## Request
Gather every line of the material below that contains the word "table", and copy each one in full.

## Data shown

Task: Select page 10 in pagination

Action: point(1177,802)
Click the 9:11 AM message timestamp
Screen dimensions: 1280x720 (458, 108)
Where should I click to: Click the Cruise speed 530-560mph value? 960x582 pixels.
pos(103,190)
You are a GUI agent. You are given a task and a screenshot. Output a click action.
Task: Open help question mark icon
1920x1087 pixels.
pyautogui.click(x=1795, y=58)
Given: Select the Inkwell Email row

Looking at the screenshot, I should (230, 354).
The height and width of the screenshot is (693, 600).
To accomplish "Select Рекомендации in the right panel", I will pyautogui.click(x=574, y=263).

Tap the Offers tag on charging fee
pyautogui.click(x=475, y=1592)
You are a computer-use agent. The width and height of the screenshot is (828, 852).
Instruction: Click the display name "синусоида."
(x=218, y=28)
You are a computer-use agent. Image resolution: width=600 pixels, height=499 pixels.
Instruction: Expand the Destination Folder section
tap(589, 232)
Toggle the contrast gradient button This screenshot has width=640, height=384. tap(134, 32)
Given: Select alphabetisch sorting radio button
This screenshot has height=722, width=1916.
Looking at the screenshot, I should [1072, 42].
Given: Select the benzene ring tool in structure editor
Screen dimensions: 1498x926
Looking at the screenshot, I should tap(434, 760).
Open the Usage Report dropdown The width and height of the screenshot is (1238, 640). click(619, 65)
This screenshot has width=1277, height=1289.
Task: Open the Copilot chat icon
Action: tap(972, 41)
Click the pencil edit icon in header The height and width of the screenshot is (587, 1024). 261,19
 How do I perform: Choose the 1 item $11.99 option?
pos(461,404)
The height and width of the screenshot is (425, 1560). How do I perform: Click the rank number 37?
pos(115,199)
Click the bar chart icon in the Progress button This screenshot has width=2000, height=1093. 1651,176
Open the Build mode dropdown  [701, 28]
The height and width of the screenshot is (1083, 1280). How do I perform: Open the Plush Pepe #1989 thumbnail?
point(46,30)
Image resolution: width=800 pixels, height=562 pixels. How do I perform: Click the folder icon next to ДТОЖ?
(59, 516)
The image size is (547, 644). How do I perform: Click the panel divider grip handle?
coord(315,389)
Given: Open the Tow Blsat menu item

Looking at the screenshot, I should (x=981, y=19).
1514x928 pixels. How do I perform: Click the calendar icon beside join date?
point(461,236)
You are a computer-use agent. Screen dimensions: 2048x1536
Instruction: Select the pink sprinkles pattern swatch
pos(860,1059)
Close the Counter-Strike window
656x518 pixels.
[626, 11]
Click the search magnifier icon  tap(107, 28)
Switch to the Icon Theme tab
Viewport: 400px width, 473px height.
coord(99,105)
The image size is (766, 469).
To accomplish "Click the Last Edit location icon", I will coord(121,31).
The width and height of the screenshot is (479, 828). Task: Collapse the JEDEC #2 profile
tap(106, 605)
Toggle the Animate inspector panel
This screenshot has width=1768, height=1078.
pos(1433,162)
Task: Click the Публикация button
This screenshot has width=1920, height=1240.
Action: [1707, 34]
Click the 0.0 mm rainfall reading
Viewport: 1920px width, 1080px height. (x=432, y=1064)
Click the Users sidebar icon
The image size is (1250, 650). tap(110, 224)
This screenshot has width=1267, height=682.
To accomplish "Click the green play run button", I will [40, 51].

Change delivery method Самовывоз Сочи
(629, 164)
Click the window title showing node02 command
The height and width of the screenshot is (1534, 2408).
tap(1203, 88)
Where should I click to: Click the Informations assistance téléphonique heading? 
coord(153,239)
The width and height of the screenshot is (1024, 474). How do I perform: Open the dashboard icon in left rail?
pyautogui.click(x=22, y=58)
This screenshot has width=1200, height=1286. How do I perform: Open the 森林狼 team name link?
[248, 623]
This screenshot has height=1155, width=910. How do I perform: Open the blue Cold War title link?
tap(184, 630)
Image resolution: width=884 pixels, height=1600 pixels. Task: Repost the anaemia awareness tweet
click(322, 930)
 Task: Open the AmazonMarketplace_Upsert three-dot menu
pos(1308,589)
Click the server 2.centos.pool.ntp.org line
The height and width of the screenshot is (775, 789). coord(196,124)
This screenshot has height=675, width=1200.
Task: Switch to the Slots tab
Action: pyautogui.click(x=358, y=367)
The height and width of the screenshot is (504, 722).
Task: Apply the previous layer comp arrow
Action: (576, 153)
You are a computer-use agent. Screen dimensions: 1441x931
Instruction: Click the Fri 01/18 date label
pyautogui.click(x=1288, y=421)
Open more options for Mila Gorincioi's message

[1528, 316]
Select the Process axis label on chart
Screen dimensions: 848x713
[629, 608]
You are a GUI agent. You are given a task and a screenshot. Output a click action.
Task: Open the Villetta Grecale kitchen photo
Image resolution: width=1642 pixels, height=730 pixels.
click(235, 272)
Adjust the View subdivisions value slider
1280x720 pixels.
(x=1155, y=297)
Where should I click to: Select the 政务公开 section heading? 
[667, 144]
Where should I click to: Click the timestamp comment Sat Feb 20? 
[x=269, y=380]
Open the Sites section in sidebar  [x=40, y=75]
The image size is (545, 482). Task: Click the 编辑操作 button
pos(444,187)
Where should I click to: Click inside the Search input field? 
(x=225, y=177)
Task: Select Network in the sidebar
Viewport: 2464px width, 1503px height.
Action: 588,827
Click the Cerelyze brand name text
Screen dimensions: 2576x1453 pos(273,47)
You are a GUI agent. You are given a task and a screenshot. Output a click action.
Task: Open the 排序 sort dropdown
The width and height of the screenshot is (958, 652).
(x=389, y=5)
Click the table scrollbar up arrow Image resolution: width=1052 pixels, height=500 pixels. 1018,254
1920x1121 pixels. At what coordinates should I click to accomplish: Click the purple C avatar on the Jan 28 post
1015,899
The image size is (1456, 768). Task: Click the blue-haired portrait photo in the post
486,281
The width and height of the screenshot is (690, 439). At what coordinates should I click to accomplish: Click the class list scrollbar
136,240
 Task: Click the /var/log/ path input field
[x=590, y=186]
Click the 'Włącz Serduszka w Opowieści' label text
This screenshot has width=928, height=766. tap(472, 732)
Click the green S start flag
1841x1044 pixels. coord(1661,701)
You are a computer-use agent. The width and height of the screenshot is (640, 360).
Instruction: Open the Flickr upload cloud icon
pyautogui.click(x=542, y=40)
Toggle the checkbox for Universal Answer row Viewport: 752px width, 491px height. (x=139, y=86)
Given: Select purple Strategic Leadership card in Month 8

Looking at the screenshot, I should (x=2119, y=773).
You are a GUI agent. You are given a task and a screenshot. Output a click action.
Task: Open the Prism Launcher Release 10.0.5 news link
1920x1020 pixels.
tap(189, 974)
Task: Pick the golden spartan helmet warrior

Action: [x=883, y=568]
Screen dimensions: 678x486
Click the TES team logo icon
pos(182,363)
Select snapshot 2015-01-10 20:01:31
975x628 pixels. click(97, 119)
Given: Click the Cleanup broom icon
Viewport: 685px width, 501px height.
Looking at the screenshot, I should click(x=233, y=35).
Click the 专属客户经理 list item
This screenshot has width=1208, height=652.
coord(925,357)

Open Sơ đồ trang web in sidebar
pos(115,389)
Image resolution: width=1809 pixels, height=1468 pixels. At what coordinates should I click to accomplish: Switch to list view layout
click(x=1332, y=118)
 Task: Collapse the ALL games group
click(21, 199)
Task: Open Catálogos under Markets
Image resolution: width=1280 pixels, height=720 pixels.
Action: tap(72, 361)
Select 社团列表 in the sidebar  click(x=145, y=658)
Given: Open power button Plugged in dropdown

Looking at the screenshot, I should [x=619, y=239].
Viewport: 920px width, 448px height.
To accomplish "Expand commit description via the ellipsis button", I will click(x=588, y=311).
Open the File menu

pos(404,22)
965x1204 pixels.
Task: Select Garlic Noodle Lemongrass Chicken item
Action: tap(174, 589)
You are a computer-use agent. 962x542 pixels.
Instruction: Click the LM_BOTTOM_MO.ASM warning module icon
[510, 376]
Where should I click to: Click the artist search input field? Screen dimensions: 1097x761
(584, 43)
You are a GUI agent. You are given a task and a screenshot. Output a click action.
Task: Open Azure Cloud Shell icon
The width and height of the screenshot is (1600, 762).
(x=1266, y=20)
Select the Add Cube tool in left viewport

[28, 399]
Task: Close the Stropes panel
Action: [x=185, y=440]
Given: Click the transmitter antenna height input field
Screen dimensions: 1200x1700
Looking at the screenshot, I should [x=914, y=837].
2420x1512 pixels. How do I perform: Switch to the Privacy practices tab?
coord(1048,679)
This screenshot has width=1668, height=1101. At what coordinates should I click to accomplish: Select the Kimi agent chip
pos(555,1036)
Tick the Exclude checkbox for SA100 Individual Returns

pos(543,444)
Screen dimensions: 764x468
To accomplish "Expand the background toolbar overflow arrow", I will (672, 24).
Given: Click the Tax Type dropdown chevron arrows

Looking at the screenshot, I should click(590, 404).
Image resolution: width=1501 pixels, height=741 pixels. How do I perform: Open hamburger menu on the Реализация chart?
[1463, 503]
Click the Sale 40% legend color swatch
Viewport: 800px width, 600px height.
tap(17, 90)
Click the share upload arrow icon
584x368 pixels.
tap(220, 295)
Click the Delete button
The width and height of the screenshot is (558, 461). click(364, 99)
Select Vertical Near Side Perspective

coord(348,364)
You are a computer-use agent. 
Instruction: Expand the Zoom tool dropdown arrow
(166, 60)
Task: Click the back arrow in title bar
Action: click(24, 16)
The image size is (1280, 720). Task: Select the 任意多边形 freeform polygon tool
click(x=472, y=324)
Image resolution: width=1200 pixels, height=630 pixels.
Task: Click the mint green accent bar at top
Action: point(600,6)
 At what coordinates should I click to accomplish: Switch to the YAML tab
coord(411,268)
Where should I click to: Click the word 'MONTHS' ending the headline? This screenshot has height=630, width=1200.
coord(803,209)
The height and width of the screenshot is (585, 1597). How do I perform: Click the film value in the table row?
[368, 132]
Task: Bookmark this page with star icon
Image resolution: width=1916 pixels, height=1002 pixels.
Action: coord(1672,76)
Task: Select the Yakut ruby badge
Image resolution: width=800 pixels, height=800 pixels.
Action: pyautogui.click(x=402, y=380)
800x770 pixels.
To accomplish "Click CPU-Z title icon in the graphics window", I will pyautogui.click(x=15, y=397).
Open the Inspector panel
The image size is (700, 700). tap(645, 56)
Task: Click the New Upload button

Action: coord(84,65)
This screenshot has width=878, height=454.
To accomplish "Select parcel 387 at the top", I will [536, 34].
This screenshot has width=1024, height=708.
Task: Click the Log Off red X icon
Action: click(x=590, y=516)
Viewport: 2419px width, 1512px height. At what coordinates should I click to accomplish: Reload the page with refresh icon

## Complete response
Click the table scrollbar up arrow Image resolution: width=1052 pixels, height=500 pixels. 1018,254
The height and width of the screenshot is (585, 1597). How do I perform: Click the film value in the table row?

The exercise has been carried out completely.